My hosts in Britain warned that people there would give me grief about Donald Trump, but that didn’t happen. The common reaction upon learning I was from Washington was pity.
People elsewhere treat Americans the way you would an acquaintance who’s gotten a bad medical diagnosis: gently concerned, sympathetic and not quite sure what to say.
Even British pop music queen Adele told an audience in Washington the other night she’s embarrassed for Americans because of our election.
We don’t much like being pitied by people whose economy is suffering because they voted to “Make Britain Great Again” by leaving the European Union -- but it’s hard to say so until we see how Nov. 8 turns out.
How, the owner of our B&B in London asked, shaking his head sadly, had the American election come to a choice between two people as unpopular as Hillary Clinton and Trump? Naturally, like everyone else, he had a theory.

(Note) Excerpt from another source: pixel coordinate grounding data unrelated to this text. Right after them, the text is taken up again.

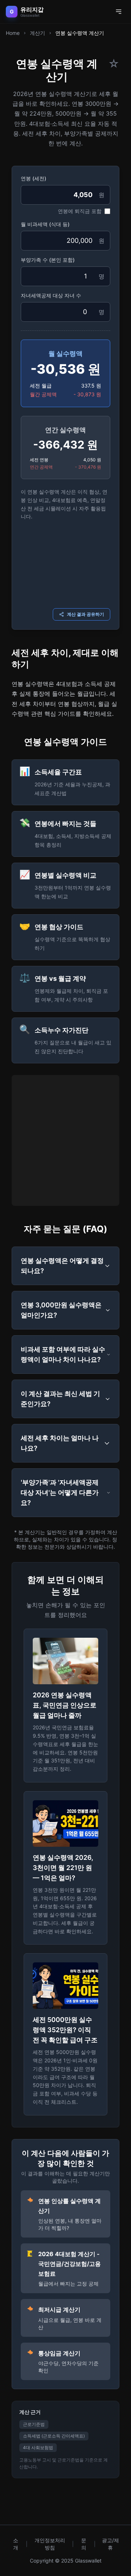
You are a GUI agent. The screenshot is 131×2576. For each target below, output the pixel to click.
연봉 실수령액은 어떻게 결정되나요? (62, 1266)
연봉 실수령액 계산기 (79, 33)
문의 (83, 2544)
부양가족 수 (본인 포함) (48, 260)
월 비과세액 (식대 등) (45, 224)
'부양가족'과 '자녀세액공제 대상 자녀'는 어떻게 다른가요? (60, 1492)
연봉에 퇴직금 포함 (80, 211)
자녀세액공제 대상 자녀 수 (51, 295)
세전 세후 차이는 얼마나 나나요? (60, 1443)
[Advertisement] (65, 563)
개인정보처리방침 (50, 2544)
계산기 (37, 33)
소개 (15, 2544)
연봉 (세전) (33, 178)
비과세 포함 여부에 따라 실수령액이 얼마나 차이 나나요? (63, 1354)
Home (13, 33)
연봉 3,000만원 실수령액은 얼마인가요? (61, 1310)
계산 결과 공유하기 (85, 614)
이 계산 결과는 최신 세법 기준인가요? (60, 1399)
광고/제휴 (110, 2544)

Trump never expected to get this far in his campaign. Running for president was just a way for the bored billionaire to boost his brand. As for Clinton, she’s been around too long and people are tired of her, the man said.
“Your people want change – just like here,” he said.

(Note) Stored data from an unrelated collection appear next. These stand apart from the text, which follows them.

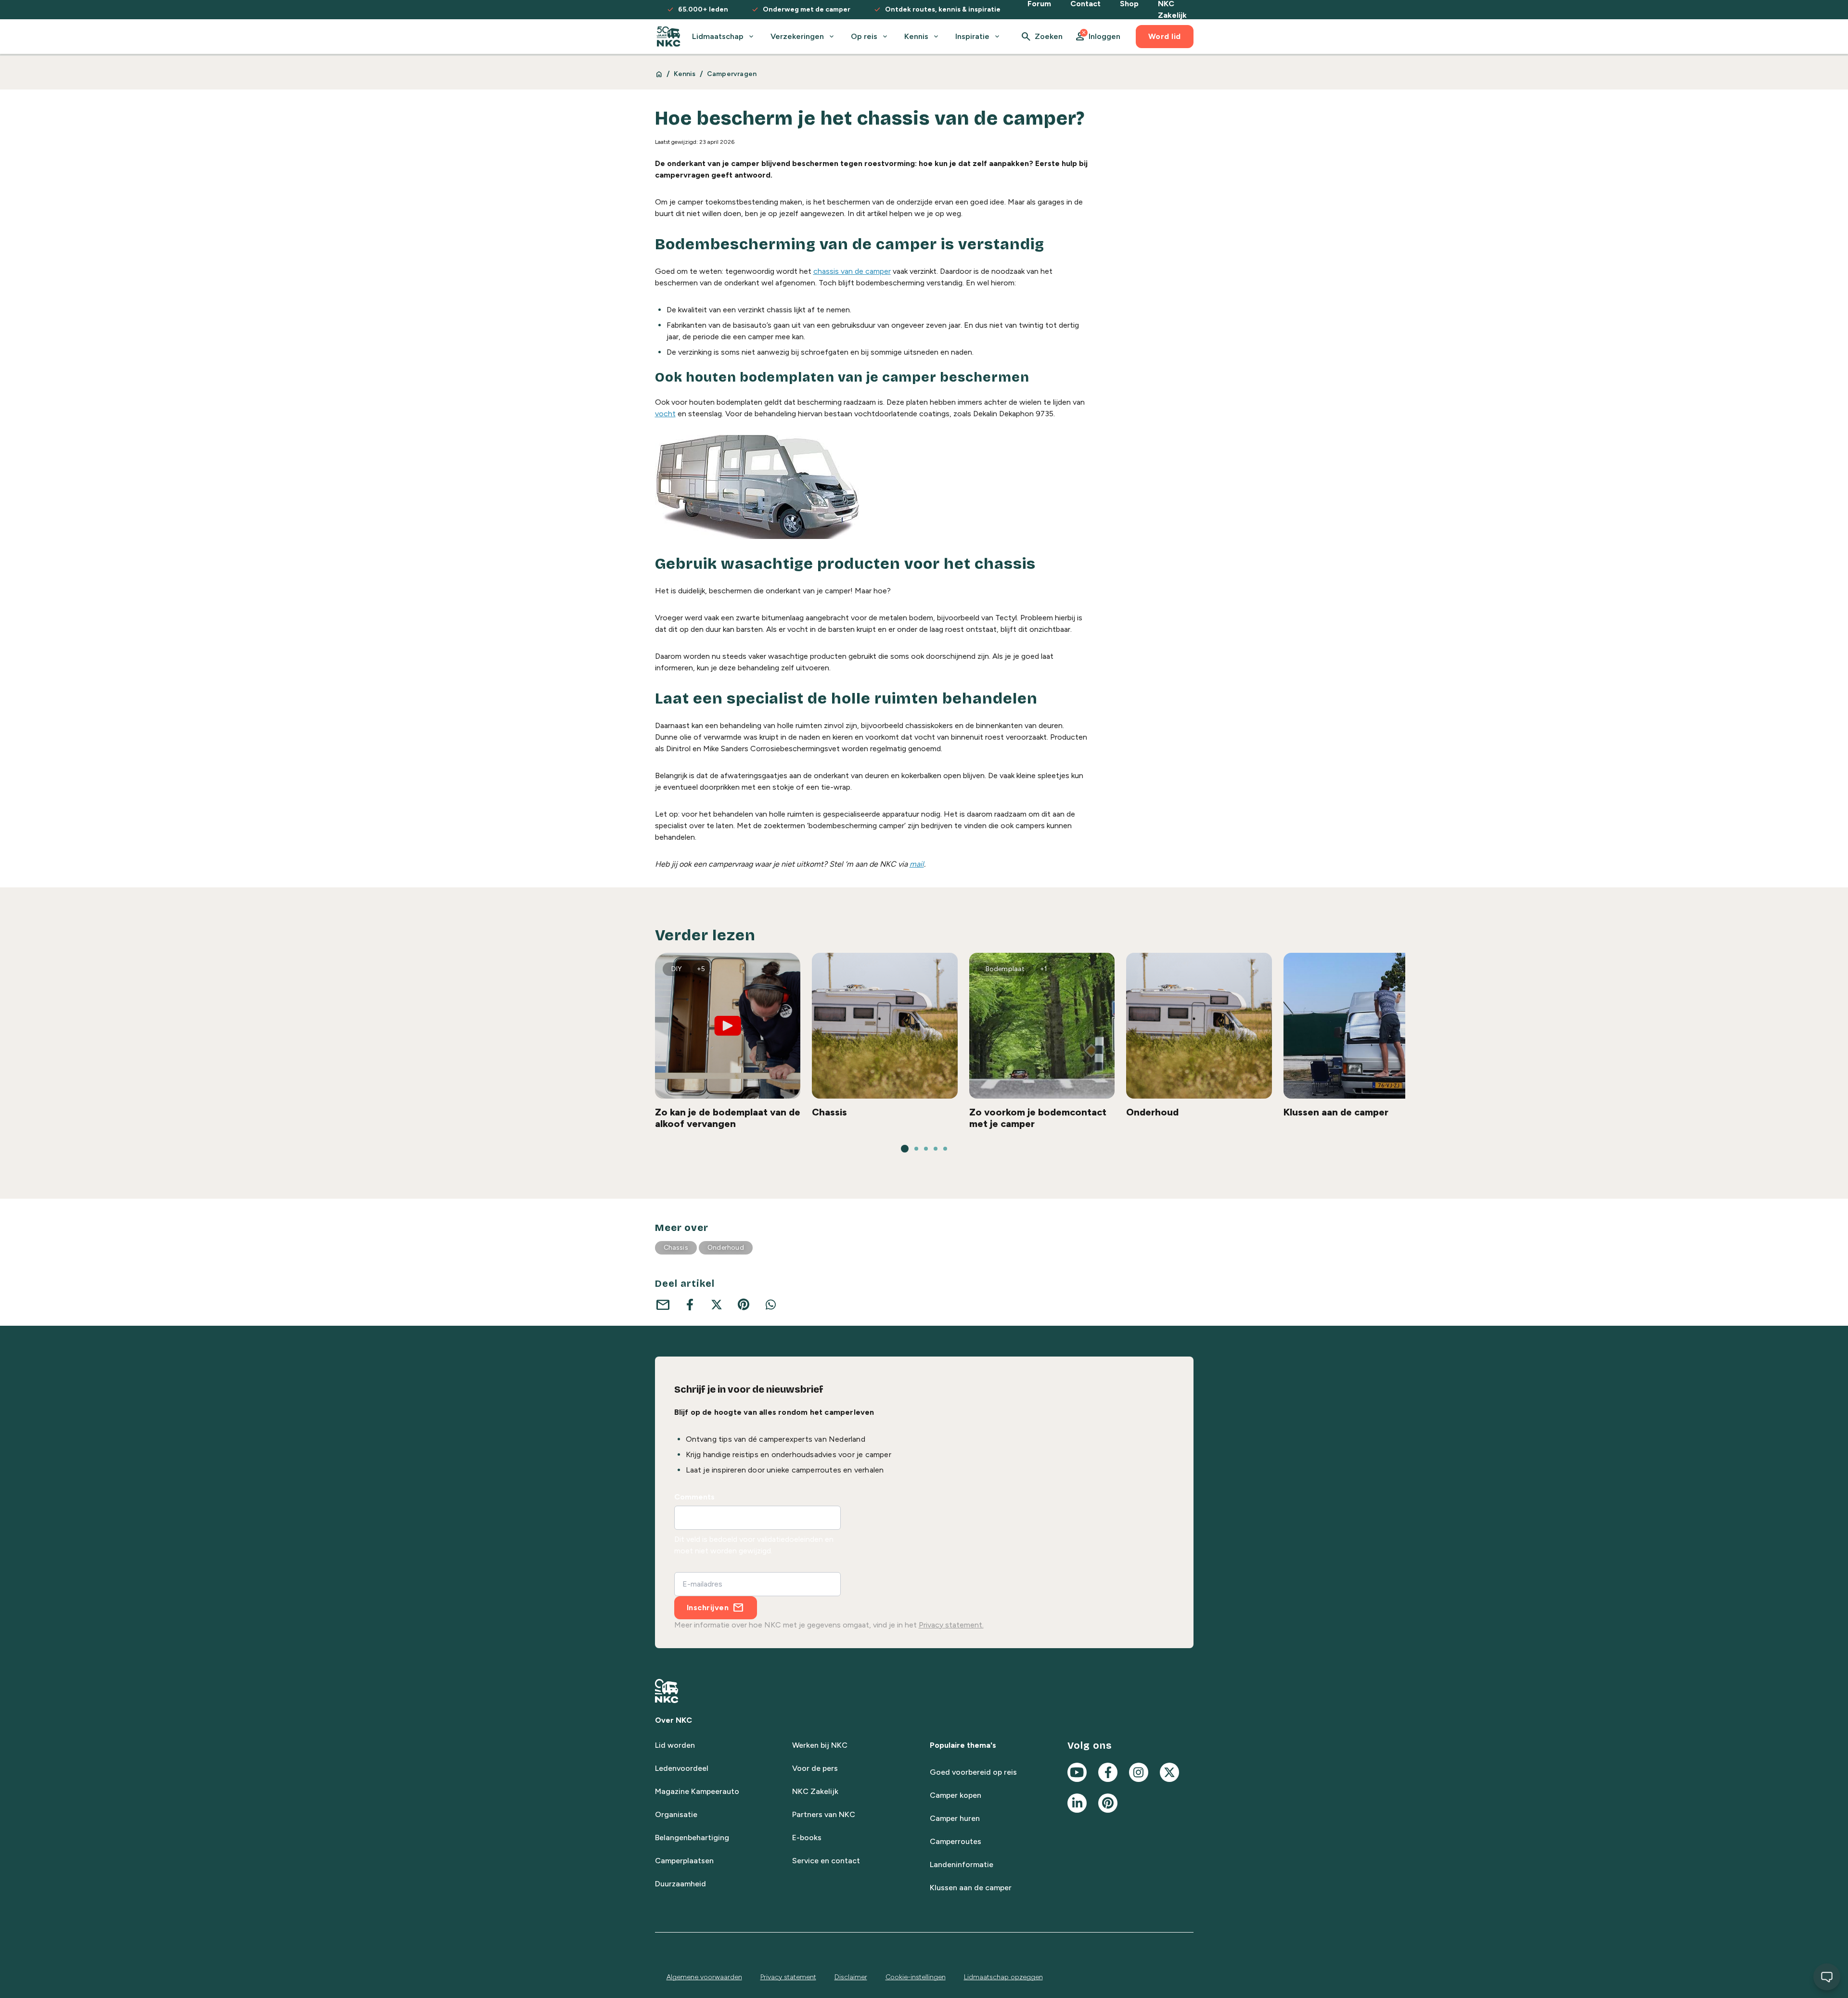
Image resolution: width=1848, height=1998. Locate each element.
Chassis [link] (676, 1247)
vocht (665, 413)
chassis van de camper (852, 271)
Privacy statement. (951, 1624)
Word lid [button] (1164, 36)
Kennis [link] (685, 74)
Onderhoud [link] (725, 1247)
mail (917, 864)
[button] (1097, 36)
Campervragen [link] (732, 74)
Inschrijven (708, 1607)
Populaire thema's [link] (963, 1745)
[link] (668, 36)
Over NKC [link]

Be careful what you wish for, I thought.
The vote to leave the EU stemmed from the same kind of discontent that fueled Trump’s rise – a sense of loss of control and identity, a distrust of globalism and a desire to take the country back to some imaginary glory days.
Britons are just beginning to feel the bad effects of Brexit. The pound has dropped against the dollar to levels not seen since the1980s. A leaked U.K. Treasury report predicted a post-Brexit drop in the country’s Gross Domestic Product of perhaps 9.5 percent per year and tax revenue losses reaching 66 billion pounds per year.
Trump calls himself “Mr. Brexit” and claims he will surprise everyone by winning on Election Day.
“This is like Brexit, folks,” Trump said in Pennsylvania the other day. “We want our independence back. We want our borders strong. We don’t want people coming in from Syria that we have no idea who the hell they are.”
Polls in Britain were close before the June vote, but it was thought Britain would remain in the EU. Almost three-quarters of eligible voters turned out, and 52 percent voted to leave and 48 percent to remain.
Clinton’s lead on Trump has widened nationally and in key swing states, polls show. Some analysts are calling the race over. It’s not. Polls usually tighten in the waning days of presidential campaigns. Plus the “unshackled” Trump is attacking Clinton in hopes of suppressing her vote.
As for me, I’d rather visit Britain than visit Brexit-like punishment on the United States. How about you?